** Problem to solve **
Go through the records below line by line, counting those that contain the word "computer"; answer with the count only.

** Record excerpts **
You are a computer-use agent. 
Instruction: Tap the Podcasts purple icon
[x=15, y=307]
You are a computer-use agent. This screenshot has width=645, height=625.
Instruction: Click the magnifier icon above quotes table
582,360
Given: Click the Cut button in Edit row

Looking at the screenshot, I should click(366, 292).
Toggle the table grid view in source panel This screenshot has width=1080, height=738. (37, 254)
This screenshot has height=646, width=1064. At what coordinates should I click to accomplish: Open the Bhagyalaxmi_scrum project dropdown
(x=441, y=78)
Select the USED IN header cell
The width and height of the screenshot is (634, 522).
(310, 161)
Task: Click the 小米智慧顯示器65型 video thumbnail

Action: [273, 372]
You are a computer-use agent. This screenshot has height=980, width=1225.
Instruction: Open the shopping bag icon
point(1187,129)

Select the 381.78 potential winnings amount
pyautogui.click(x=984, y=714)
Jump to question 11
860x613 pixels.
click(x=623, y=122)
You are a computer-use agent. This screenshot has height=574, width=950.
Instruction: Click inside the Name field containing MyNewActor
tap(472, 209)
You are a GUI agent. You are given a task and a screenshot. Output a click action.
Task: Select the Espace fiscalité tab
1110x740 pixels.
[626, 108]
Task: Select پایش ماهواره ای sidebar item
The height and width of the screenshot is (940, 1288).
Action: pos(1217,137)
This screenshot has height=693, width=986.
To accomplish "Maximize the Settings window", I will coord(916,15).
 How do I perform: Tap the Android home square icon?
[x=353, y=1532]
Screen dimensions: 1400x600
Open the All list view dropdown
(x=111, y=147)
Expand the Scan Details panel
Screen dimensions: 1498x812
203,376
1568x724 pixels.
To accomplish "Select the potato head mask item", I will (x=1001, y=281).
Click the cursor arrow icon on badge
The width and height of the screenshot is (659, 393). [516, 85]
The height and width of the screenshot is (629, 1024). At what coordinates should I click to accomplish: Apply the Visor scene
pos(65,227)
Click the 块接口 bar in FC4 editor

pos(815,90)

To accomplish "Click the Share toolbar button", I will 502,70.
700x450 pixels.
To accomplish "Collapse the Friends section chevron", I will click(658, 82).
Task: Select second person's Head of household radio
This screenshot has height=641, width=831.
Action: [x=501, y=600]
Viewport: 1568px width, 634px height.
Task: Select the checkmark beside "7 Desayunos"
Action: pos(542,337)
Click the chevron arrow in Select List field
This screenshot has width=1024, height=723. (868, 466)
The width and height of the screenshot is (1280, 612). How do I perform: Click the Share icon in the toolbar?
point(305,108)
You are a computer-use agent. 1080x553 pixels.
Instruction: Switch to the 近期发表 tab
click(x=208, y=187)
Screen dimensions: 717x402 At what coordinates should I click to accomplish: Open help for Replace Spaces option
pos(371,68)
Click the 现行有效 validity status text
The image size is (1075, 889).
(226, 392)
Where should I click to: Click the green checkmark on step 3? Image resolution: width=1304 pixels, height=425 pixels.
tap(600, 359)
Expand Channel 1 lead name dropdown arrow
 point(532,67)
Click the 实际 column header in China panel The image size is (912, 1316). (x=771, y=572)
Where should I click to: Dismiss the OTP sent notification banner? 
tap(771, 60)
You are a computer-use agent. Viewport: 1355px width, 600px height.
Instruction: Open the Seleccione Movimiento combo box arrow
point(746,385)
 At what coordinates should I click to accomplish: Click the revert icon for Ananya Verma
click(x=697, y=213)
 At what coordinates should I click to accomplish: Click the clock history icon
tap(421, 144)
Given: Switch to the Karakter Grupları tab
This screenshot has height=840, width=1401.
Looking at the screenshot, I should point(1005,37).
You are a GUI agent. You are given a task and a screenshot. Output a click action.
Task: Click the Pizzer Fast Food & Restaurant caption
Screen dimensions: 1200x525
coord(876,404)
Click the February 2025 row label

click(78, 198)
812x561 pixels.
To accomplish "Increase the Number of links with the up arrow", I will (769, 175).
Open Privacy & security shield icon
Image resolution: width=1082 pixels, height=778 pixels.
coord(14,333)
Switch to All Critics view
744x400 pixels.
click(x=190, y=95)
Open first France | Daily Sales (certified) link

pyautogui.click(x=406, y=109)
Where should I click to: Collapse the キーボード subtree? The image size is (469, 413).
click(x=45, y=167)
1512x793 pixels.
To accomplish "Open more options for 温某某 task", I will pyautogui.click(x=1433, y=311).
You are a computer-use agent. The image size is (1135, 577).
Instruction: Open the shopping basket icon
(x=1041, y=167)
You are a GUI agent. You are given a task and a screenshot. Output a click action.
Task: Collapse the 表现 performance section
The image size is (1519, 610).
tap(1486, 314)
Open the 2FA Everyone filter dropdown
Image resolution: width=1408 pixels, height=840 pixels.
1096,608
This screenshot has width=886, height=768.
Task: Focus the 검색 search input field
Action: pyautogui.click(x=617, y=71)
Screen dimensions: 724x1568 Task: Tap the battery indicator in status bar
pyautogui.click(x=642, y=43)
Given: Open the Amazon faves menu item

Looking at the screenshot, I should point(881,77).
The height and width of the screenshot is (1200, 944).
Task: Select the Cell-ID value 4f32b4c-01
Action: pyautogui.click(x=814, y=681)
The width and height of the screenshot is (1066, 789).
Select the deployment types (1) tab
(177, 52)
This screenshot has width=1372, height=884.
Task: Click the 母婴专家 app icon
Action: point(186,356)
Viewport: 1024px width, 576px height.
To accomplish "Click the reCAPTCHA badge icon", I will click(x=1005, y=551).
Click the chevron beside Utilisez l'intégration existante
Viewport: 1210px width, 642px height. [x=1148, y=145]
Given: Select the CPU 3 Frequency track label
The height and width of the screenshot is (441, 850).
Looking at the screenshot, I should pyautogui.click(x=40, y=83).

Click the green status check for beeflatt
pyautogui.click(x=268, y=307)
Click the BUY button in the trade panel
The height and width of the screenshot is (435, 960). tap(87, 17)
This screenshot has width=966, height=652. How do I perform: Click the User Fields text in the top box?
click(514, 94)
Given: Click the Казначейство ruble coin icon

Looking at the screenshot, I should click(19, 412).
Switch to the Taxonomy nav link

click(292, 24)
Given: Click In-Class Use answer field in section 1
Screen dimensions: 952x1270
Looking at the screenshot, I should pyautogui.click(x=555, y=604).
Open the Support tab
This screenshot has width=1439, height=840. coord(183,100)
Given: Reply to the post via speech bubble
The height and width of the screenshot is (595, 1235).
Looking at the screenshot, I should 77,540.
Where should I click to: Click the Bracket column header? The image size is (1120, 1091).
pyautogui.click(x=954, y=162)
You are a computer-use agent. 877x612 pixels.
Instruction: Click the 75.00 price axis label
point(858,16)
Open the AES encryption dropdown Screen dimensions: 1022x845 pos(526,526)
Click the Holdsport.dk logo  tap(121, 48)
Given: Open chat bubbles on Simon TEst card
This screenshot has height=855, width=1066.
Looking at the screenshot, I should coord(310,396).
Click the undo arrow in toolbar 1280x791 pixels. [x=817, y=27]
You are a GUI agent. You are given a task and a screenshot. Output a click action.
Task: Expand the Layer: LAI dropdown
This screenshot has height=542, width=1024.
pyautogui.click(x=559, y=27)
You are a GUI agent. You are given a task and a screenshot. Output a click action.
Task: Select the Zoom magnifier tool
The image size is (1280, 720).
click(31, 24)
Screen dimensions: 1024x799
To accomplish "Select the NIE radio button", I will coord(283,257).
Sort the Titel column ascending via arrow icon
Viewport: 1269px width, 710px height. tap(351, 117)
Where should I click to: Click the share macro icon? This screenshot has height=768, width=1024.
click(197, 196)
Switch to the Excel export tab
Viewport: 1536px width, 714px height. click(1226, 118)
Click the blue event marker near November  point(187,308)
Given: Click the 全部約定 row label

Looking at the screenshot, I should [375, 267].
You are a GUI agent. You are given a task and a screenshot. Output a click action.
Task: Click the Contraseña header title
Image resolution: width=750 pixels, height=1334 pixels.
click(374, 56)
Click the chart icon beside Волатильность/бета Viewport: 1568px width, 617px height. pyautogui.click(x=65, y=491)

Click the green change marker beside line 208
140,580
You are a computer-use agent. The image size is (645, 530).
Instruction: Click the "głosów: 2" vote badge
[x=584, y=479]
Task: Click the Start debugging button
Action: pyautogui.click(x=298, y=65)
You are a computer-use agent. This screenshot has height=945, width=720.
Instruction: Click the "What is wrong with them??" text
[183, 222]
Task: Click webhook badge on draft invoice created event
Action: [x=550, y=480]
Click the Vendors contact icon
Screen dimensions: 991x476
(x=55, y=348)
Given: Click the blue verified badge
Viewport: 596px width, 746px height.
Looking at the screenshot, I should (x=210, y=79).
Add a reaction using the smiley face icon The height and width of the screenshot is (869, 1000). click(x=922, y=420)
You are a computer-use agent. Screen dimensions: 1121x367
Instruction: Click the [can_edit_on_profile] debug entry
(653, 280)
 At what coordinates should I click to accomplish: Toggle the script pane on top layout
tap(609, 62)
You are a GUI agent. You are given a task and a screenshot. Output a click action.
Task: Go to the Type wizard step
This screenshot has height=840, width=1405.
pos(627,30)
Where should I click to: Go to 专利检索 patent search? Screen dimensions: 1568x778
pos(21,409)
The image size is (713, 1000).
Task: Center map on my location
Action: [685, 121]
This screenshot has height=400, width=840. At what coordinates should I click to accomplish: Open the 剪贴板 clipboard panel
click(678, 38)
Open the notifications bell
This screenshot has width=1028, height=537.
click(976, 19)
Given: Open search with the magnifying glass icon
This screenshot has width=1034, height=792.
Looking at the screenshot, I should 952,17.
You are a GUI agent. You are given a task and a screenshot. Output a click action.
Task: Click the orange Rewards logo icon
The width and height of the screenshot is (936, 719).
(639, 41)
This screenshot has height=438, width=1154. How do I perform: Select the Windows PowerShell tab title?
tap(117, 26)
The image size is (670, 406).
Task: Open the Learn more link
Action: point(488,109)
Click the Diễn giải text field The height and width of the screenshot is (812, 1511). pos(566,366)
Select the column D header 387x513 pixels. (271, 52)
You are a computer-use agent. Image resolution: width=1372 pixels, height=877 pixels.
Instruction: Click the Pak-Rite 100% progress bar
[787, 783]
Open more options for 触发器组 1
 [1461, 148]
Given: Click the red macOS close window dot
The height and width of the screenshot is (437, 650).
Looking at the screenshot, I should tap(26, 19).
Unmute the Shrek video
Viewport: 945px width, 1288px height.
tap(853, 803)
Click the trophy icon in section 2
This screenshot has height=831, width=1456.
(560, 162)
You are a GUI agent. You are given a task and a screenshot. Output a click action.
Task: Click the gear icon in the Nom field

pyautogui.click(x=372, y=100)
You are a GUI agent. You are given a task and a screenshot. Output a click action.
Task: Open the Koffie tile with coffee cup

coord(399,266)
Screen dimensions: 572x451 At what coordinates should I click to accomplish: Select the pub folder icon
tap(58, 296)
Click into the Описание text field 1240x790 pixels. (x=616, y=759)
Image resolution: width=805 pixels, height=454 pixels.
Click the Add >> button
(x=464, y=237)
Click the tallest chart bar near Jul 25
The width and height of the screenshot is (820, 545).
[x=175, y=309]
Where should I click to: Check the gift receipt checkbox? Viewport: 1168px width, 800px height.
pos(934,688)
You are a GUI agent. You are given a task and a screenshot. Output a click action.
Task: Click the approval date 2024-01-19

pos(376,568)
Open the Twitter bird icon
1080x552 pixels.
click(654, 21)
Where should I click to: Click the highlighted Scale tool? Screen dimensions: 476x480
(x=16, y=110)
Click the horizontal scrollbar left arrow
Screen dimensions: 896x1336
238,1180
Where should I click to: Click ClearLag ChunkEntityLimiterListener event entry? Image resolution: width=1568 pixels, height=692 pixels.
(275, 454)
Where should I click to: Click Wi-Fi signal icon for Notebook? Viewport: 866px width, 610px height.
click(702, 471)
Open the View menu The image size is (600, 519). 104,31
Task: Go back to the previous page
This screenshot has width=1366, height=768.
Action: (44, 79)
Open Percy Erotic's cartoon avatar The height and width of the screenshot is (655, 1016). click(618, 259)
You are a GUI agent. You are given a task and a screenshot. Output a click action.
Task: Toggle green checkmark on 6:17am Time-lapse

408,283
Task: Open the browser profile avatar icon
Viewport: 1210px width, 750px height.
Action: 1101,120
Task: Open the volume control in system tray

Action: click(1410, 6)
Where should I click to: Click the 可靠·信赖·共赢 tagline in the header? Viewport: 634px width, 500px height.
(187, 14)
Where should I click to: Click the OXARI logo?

** Solution for this task **
12